Wayne applied to the U.S. Naval Academy, but was not accepted. He instead attended the University of Southern California majoring in pre-law, where he was a member of the Trojan Knights. Wayne also played on the USC football team under legendary coach Howard Jones until a surfing injury cut short his his athletic career.
While at the university, Wayne began working at a film studio recommended by his USC coach. Western star Tom Mix got him a summer job in the prop department in exchange for football tickets, and Wayne soon moved on to bit parts. He appeared in his first film in 1930 but it wasn’t until 1939, when he appeared in Stagecoach, that he became a star. According to the Internet Movie Database, Wayne played the male lead in 142 of his film appearances. One of Wayne's most praised roles was in The High and the Mighty (1954), directed by William Wellman and based on a novel by Ernest K. Gann.

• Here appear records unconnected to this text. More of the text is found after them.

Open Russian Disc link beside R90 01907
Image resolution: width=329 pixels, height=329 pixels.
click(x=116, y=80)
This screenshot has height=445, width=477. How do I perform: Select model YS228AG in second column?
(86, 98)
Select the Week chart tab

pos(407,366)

John Wayne won a Best Actor Oscar in True Grit (1969). Wayne was also nominated for Best Actor in Sands of Iwo Jima, and as the producer of Best Picture nominee The Alamo, one of two films he directed. The other was The Green Berets (1968), one of the few films made during the Vietnam War to support the conflict.
Wayne was married three times, always to Spanish-speaking brides; to the late Josephine Alicia Saenz, Esperanza Baur (deceased), and Pilar Palette.

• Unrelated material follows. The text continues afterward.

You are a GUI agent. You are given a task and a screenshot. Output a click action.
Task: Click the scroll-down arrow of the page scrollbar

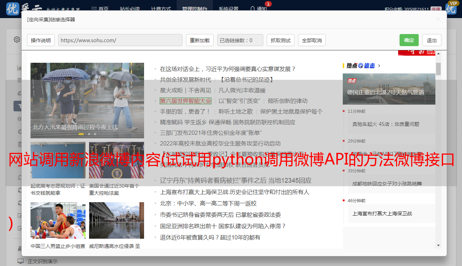438,245
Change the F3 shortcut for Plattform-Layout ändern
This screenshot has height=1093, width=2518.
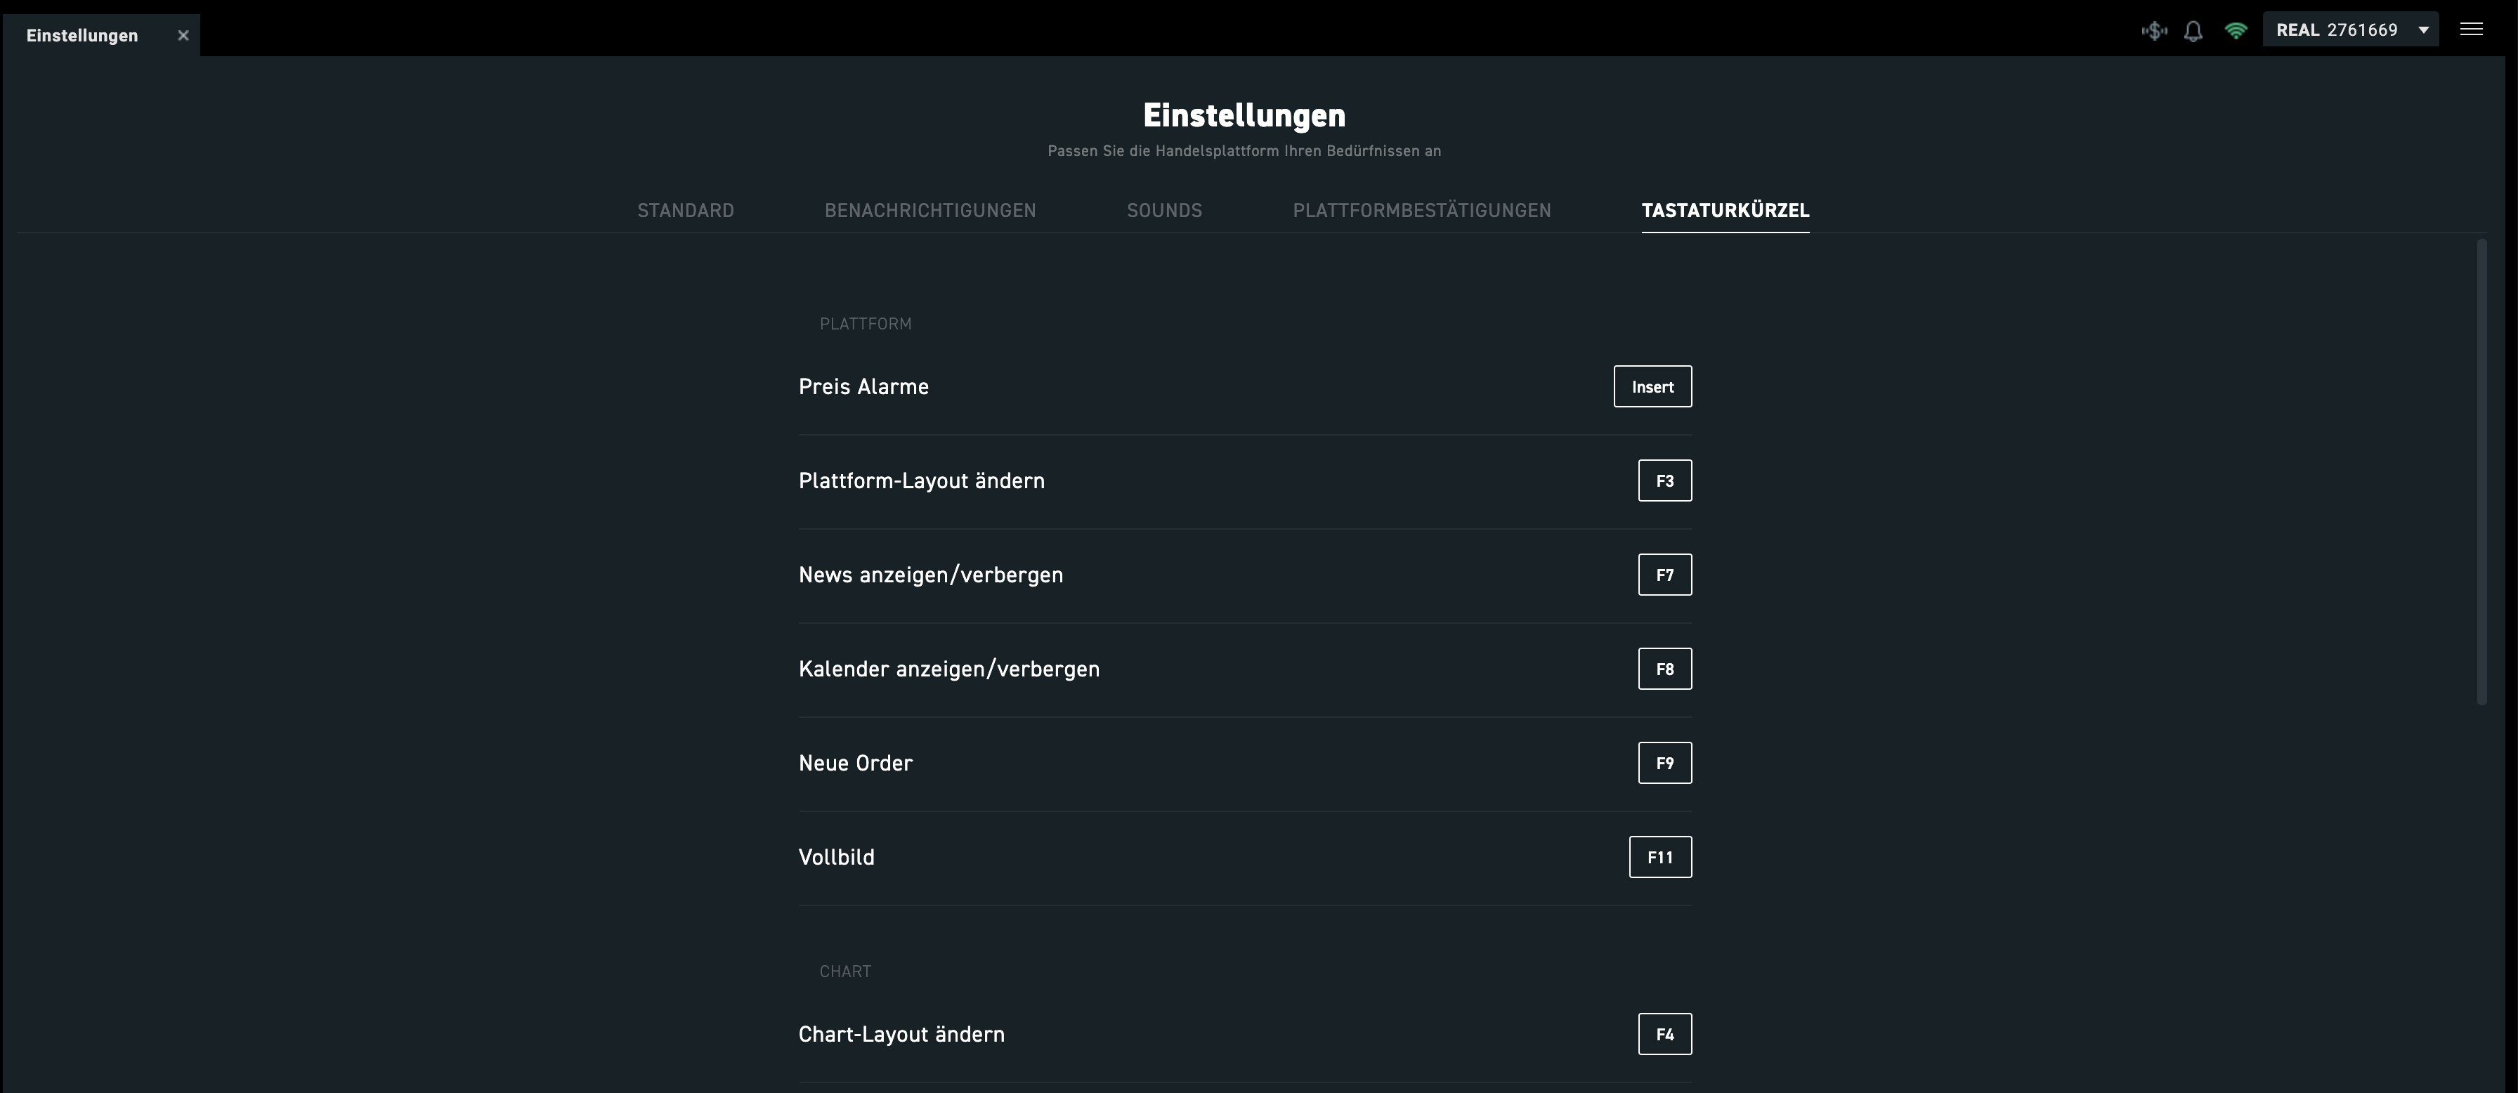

John Wayne died of stomach cancer on June 11, 1979, and was interred in the Pacific View Memorial Park cemetery in Corona del Mar. His enduring status as an iconic American was formally recognized by the United States Congress on May 26, 1979 when he was awarded the Congressional Gold Medal. The medal was presented to the family of John Wayne in a ceremony held on March 6, 1980 and is now at the John Wayne Birthplace Museum in Winterset.